PSE yang memiliki Produk, Layanan, dan Fitur (PLF), yang dirancang untuk digunakan atau diakses oleh anak maupun yang berpotensi diakses oleh anak, wajib tunduk pada beleid ini sebagaimana diatur dalam Pasal 4 PP Tunas.
Direktur Jenderal Pengawasan Ruang Digital Komdigi Alexander Sabar menegaskan cakupan aturan ini tidak terbatas pada jenis platform tertentu.
“Layanan OTT seperti Netflix, platform gim, hingga e-commerce juga termasuk dalam lingkup kewajiban ini, sepanjang memenuhi kriteria sebagaimana diatur dalam Pasal 4 PP TUNAS,” kata Alexander kepada Bisnis pada Kamis (16/4/2026).
Berdasarkan ketentuan PP Tunas Pasal 4, Produk, Layanan, dan Fitur yang dimaksud mencakup layanan yang secara khusus dirancang untuk anak, serta layanan yang kemungkinan digunakan atau diakses oleh anak.

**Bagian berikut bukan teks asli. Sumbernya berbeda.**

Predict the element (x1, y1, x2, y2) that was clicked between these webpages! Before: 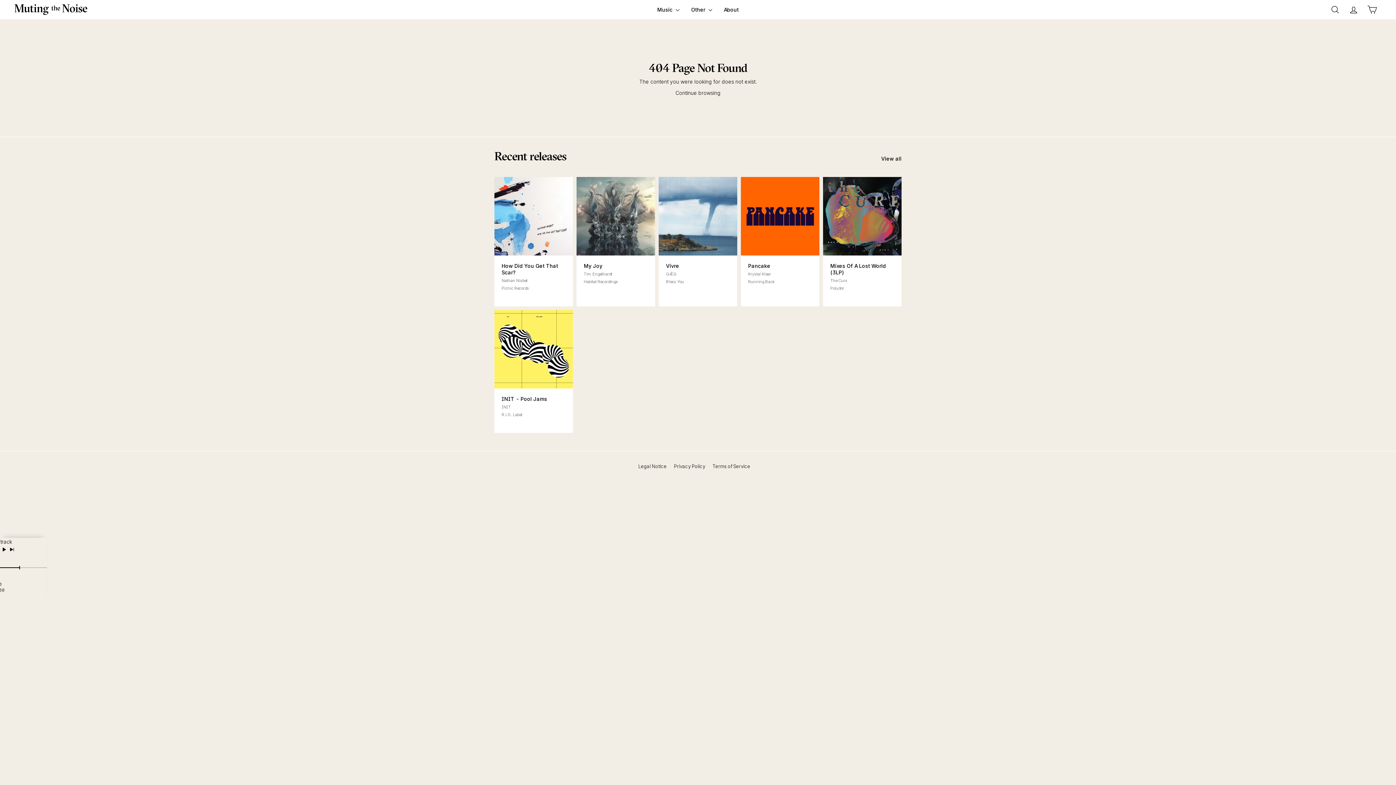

Kategori kedua ini ditentukan berdasarkan sejumlah indikator, seperti syarat dan ketentuan penggunaan, kebijakan internal, hingga bukti layanan tersebut memang diakses oleh anak. Selain itu, indikator lain meliputi adanya komposisi pengguna anak yang signifikan, penargetan iklan kepada anak, serta desain produk yang dibuat menarik bagi anak.
Kemiripan dengan layanan lain yang telah terbukti digunakan oleh anak juga menjadi pertimbangan. Adapun indikator penilaian lebih lanjut akan ditetapkan melalui Keputusan Menteri.

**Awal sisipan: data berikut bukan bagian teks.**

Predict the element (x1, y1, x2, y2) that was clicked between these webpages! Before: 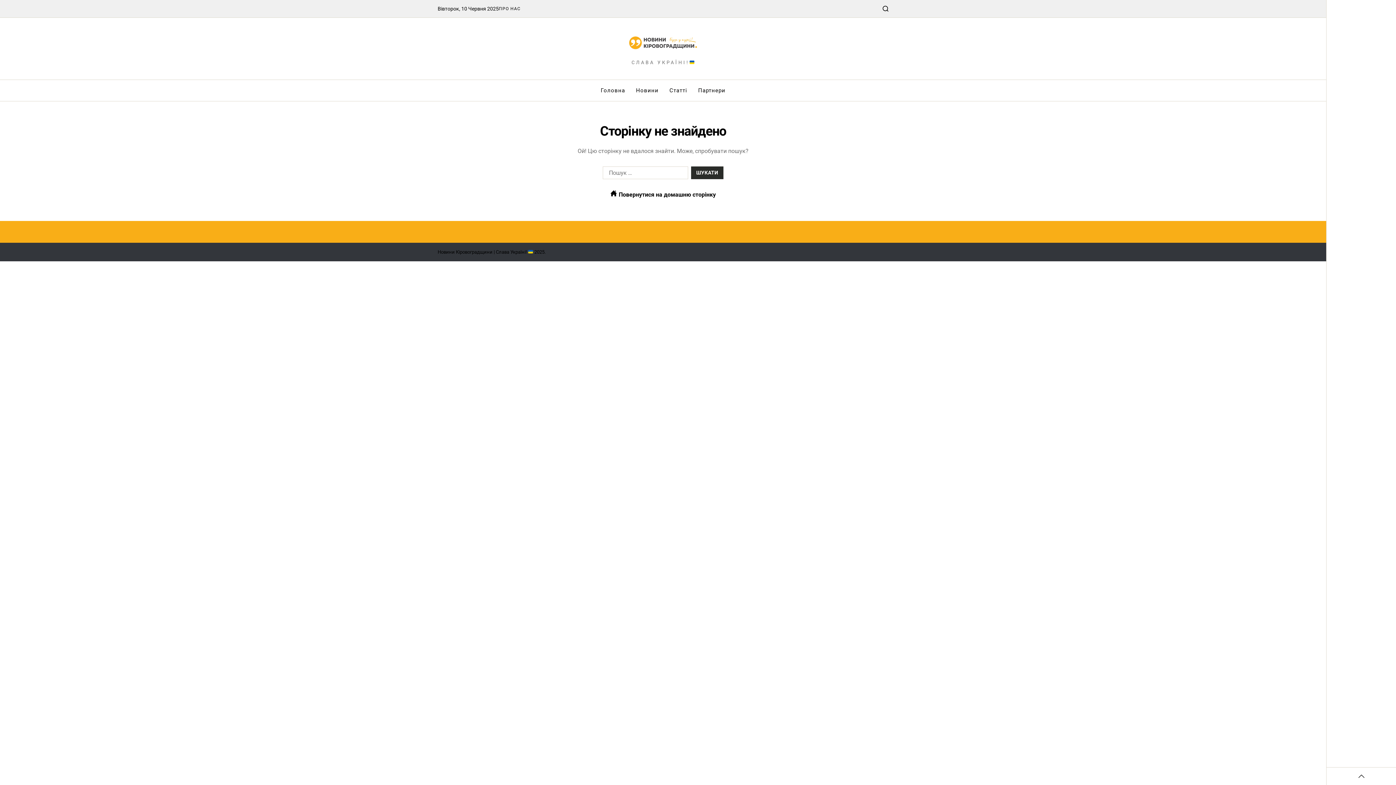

Sebagai pedoman teknis, pemerintah telah menerbitkan Peraturan Menteri Komunikasi dan Digital Nomor 9 Tahun 2026 yang mengatur mekanisme penilaian risiko platform dalam melindungi anak di ruang digital. Penilaian risiko tersebut mencakup berbagai aspek, mulai dari kemungkinan anak berinteraksi dengan orang tidak dikenal hingga paparan konten berbahaya seperti pornografi dan kekerasan.
Selain itu, penilaian juga mempertimbangkan potensi eksploitasi anak sebagai konsumen, ancaman terhadap keamanan data pribadi, serta risiko adiksi dan gangguan kesehatan, baik secara psikologis maupun fisiologis.
Platform yang memiliki satu atau lebih indikator berisiko tinggi akan diklasifikasikan sebagai platform berisiko tinggi. Platform juga diwajibkan mencantumkan batas usia minimum pengguna dengan klasifikasi usia yang rinci, mulai dari 3–5 tahun hingga 16–18 tahun, serta memastikan kesesuaian layanan dengan tahap perkembangan anak.
Regulasi ini juga melarang penargetan layanan kepada anak di bawah usia tiga tahun dan mewajibkan transparansi informasi yang mudah dipahami oleh anak maupun orang tua.
Sebelumnya, Komdigi menunggu kepatuhan platform digital lainnya terhadap PP Tunas. Pada tahap awal, Komdigi meminta delapan platform berisiko tinggi untuk menunda akses akun anak di bawah usia 16 tahun. Delapan platform tersebut adalah YouTube, TikTok, Facebook, Instagram, Threads, X, Bigo Live, dan Roblox.
Menteri Komunikasi dan Digital (Menkomdigi) Meutya Hafid mengungkapkan aturan tersebut akan berlaku bagi seluruh platform digital secara bertahap.
“Delapan ini memang kita harapkan menjadi model di awal, dalam waktu dekat tentu kita akan kenakan kepada semua,” kata Meutya di kantor Komdigi pada Senin (13/4/2026).
Meutya menambahkan pihaknya telah menerima banyak umpan balik dari sejumlah platform yang mulai mengirimkan hasil self-assessment mereka. Oleh sebab itu, dia berharap dalam waktu dekat akan semakin banyak platform yang menyampaikan kepatuhan di luar delapan platform berisiko tinggi tersebut.